One Day I Will Rule the World

World Domination, Babies and Middle Eastern Dance

June 28, 2013

Caterpillars

A month ago, as I was walking her home from a playdate, Hannah said to me, “Mom? When are we going to move?” And I said, “um? Never? … I mean, dad and I are very happy in our current house. We’d like to stay there for as long as possible.”

Hannah said, “but you said that you would come live in a castle with me when I’m grown up and I’m being a knight so that you can be the Queen of my castle!”

“Ohhhhh,” I said, “Yes, that. Okay, well, when we’re ready to get a castle, then we’ll figure out moving.”

“Why can’t we get a castle now?” she asked me.

“Castles are very expensive,” I told her. “We wouldn’t be able to afford a castle now.”

“But mom,” she said, “you know we could always just build our own castle.”

So yeah, that’s how that conversation went.

This Wednesday was the last day of school for the year. I picked Hannah up at lunch (kindergarten, half-days this year) and walked her home and she decided to stay and play outside.

A little bit later, she came holding one hand cupped closed and saying, “I decided to come in because I can’t play with just one hand.” She might have told me that she’s scraped one hand, so I didn’t say anything really. But then I was helping her get her shoes off and she kept holding her hand funny and I said, “what’s in your hand, Hannah?”

“Nothing,” she told me.

“Honey,” I said, “you know you can’t bring caterpillars in the house.”

A stream of opposition poured forth from her, “but he’s my best friend, mom he’s so hungry, I’m just feeding him some leaves, mom pleeeeeeeeease.”

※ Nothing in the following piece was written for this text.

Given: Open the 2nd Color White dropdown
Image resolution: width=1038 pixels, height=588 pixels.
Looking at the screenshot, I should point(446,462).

I reiterated everything we’ve gone over lately about keeping things in captivity, about it being better for outside animals to be outside. I went and got her a container, and said she could put the caterpillar in it to watch him for a bit and see if he would take the leaves, but that she would have to take him back outside right away.

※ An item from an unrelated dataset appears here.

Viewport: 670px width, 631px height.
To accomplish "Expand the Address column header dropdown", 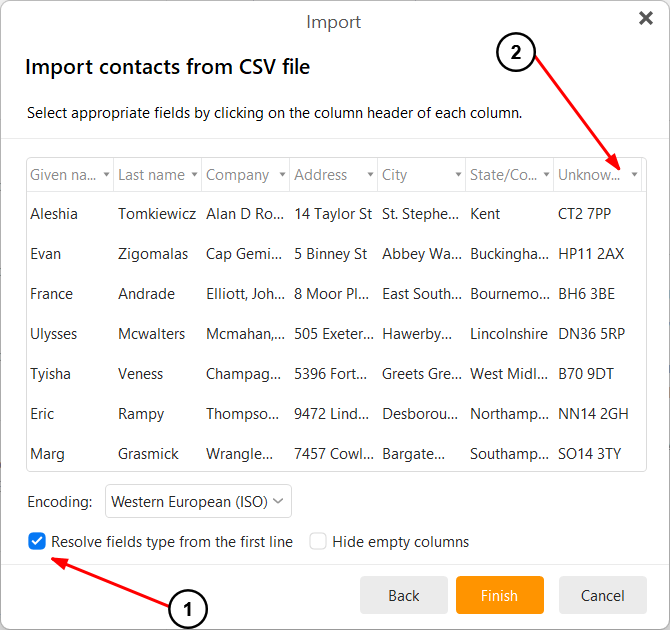I will (370, 175).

We had a lunch date with a friend that afternoon, so within twenty minutes I had received a text from my friend and was whisking Hannah off to this lunch date – caterpillar safely in an air-vented container on the table. Hannah stared into space and whispered to herself, “so cute.” And then she spotted me watching her, got some shifty eyes and said, “Um, when I said ‘so cute’, I meant the cat …and the caterpillars.” Then more shifty eyes and, “Um, when I said caterpillars I meant…. that… there might be another caterpillar that is lost in the house.”

“What?!”

“Well I put him in my back-pack to bring him home from school, but now he’s not there.”

I said, “Oh my god, Hannah. In your back-pack he could get squished by your books and your pretzel container.” And she said, “no, there was no body. I looked.” So I looked and concluded also that there was no body, and that I was way cooler with the idea of a caterpillar lost in the house than dead in her back-pack. And we went off to lunch.

As we drove, she said, “When I grow up, I’m going to keep as many caterpillars as I want at my house.”

I said, “for sure you can do that. You’ll be able to make the rules in your house.”

“Yep, when M– and I have our own castle, we’ll both get to keep caterpillars.”

I’d heard a lot of talk about M– this year, so I politely asked, “are you guys going to have a castle together because you’re still planning on getting married?”

She said, “yep.”

And I said, “that will be nice. And are you going to be knights and princesses in your castle? Or are you going to be the king and queen of your own castle now?”

It took a little while for her to answer me. And then she said, “Mom, we’re going to be the King and Queen of our own castle because I’ve decided it’s better to make the orders than to do the orders.”

So it looks like I’m off the hook for moving into that castle, or for raising wild caterpillars.